▶ _TASK TO COMPLETE_: Copy each line exactly, starting with the one that contains "Politique De livraison (297, 2145)" and stopping after the last line of the material below, with nothing else.

▶ _EXTRACTED INFORMATION_:
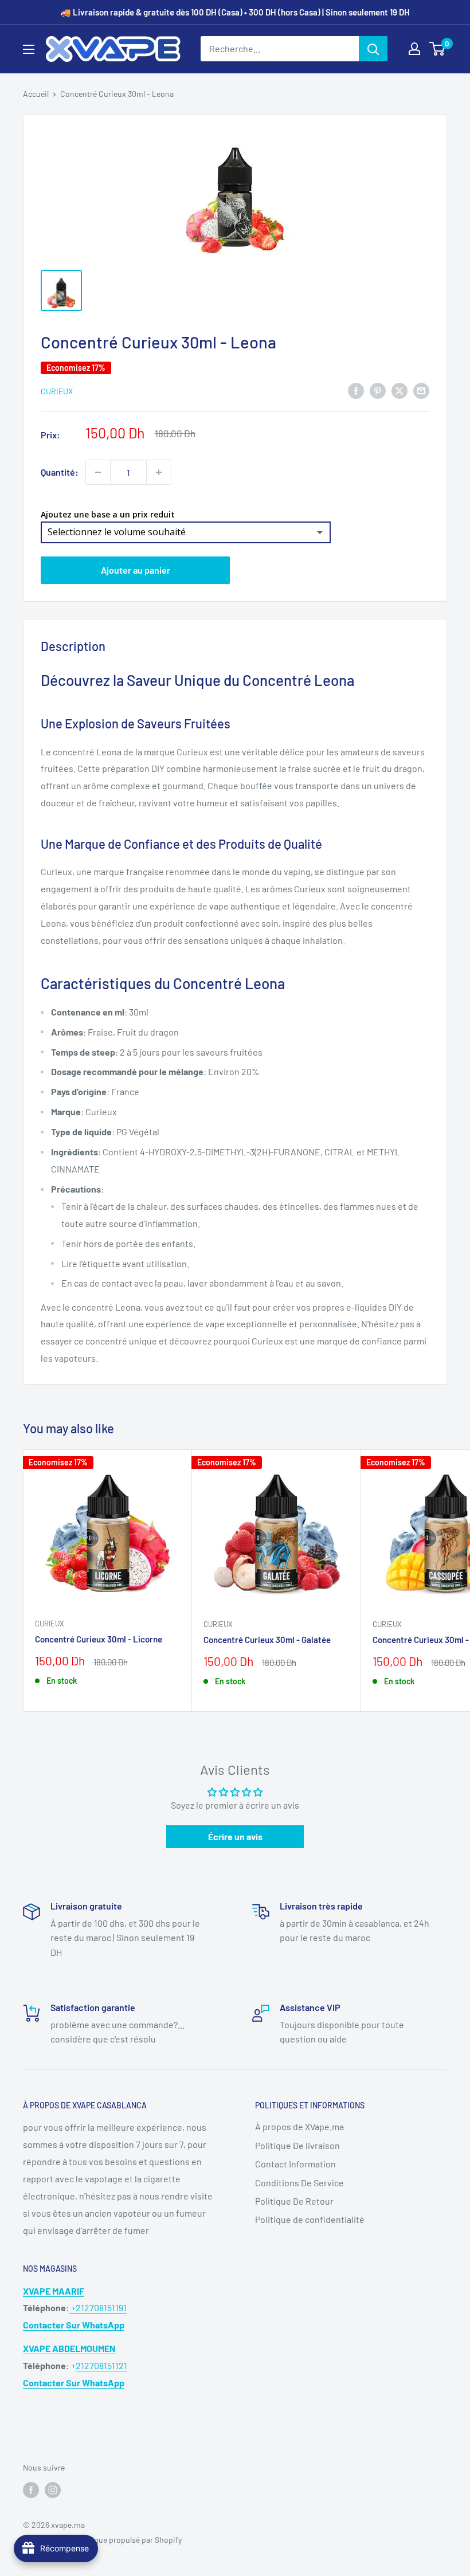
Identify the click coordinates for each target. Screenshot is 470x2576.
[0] (437, 49)
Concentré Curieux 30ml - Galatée (267, 1639)
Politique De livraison (297, 2145)
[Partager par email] (421, 390)
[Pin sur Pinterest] (378, 390)
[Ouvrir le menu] (28, 49)
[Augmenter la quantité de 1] (159, 472)
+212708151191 (98, 2307)
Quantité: (60, 471)
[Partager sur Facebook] (356, 390)
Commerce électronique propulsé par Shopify (102, 2539)
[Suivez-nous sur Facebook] (31, 2489)
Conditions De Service (299, 2182)
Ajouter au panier (135, 569)
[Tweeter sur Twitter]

▶ _EXPECTED ANSWER_:
Politique De livraison (297, 2145)
[Partager par email] (421, 390)
[Pin sur Pinterest] (378, 390)
[Ouvrir le menu] (28, 49)
[Augmenter la quantité de 1] (159, 472)
+212708151191 (98, 2307)
Quantité: (60, 471)
[Partager sur Facebook] (356, 390)
Commerce électronique propulsé par Shopify (102, 2539)
[Suivez-nous sur Facebook] (31, 2489)
Conditions De Service (299, 2182)
Ajouter au panier (135, 569)
[Tweeter sur Twitter]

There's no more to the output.